The absurdity of your complaint against no one for something that no one does is incredible. I mean really, bravo for managing to actually pull off a complaint against a hypothetical scenario that literally has 0 impact on you, ever.
No, I think he says:
1. You have no business looking at file names nor where are they linked unless you already know there was a ToS/AUP violation not in order to discover one. I see a blacklisting after high SMTP activity automatically recorded, I go and check if there was intention involved or simply a hacking IF I have a doubt. Usually, if it happens minutes after provisioning, there is no doubt, also if there is an old customer with years of good behaviour.
2. The way a customer names or links his files is his business, not yours. He can also take any measures to encrypt or hide anything he sees fit, whether from you or potential intruders due to some 0day or whatever exploit of the host node/provider.
3. You do not wish to respect the privacy of customers and think that is not a right, fine, but put it clearly in your ToS/AUP so only people which "have nothing to hide" will host with you.
I don't have a TOS or AUP for my non existent VPS services and literally no ones privacy is being violated in any way.
Just as I know that no one is using their VPS as an ash tray for their cigarettes, so do I know the contents of your /var/log. Fear me, for I have violated your privacy on both of these counts.

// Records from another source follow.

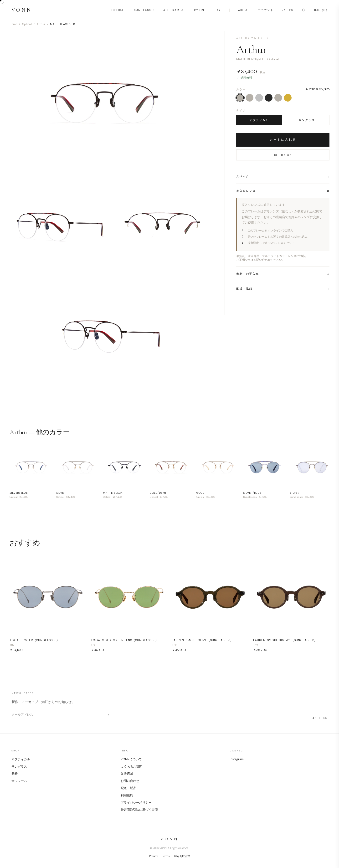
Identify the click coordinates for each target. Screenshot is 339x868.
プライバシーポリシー (136, 803)
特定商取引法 (182, 856)
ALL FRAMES (173, 10)
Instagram (237, 759)
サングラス (307, 120)
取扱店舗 (127, 774)
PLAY (217, 10)
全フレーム (19, 781)
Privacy (153, 856)
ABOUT (244, 10)
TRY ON (198, 10)
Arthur (41, 24)
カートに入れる (283, 140)
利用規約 (127, 796)
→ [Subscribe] (107, 715)
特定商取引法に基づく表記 (139, 810)
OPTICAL (118, 10)
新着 (14, 774)
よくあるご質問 (131, 767)
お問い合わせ (130, 781)
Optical (27, 24)
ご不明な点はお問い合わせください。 (260, 260)
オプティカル (259, 120)
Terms (166, 856)
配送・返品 (128, 788)
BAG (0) (321, 10)
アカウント (266, 10)
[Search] (304, 10)
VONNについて (131, 759)
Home (13, 24)
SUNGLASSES (144, 10)
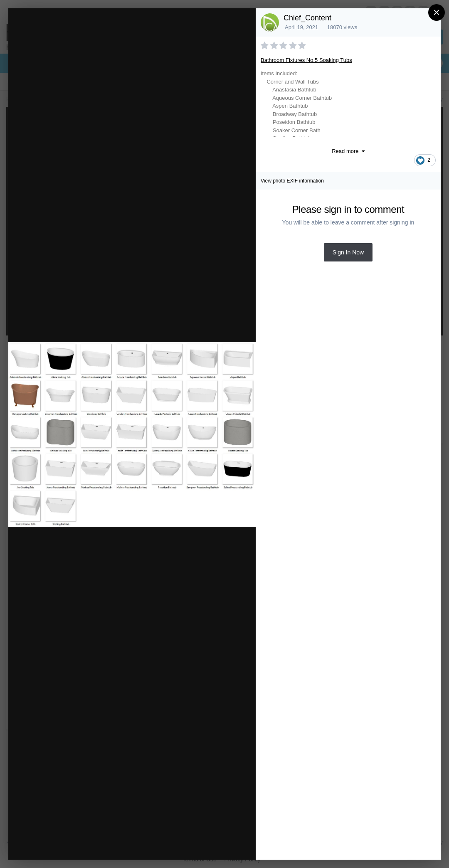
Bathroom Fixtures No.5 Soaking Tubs (306, 60)
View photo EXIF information (292, 181)
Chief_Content (307, 18)
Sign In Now (348, 252)
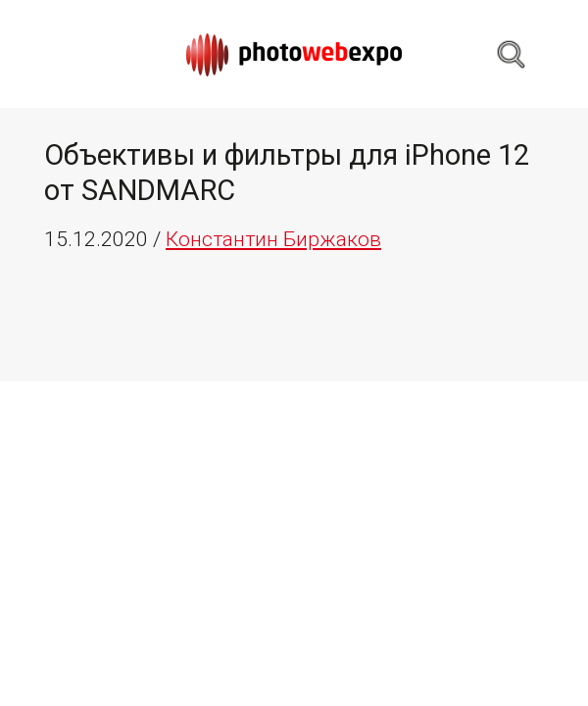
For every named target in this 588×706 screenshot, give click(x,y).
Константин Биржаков (273, 239)
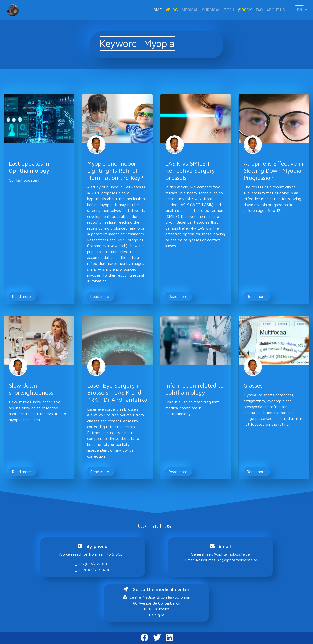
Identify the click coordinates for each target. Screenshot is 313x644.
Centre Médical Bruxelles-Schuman (156, 597)
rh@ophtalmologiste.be (238, 560)
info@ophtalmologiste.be (228, 554)
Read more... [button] (22, 296)
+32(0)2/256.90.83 (93, 564)
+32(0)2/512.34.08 (93, 570)
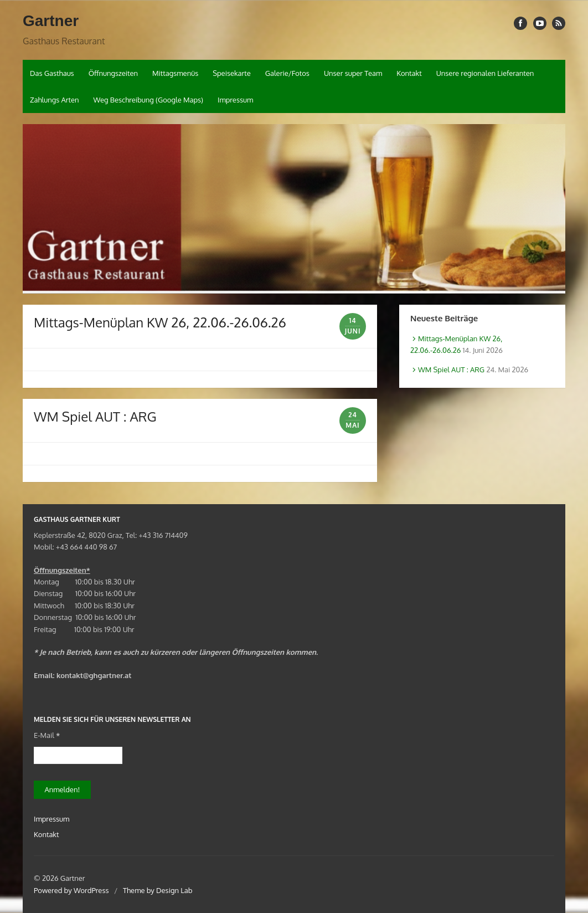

I also know that you all have blood flowing through your body. Seriously my violation of your privacy just doesn't end...
I can't wait to run a VPS service again and reference this thread in the strangest policy twist ever "if you spam I'm going to ls your /var/log, this policy demanded by the LET likes-to-complain-about-nothing-squad."
@Jar
Didn't you work for catalysthost.com? Did you use the same methods to detect potential spammers as you mentioned here?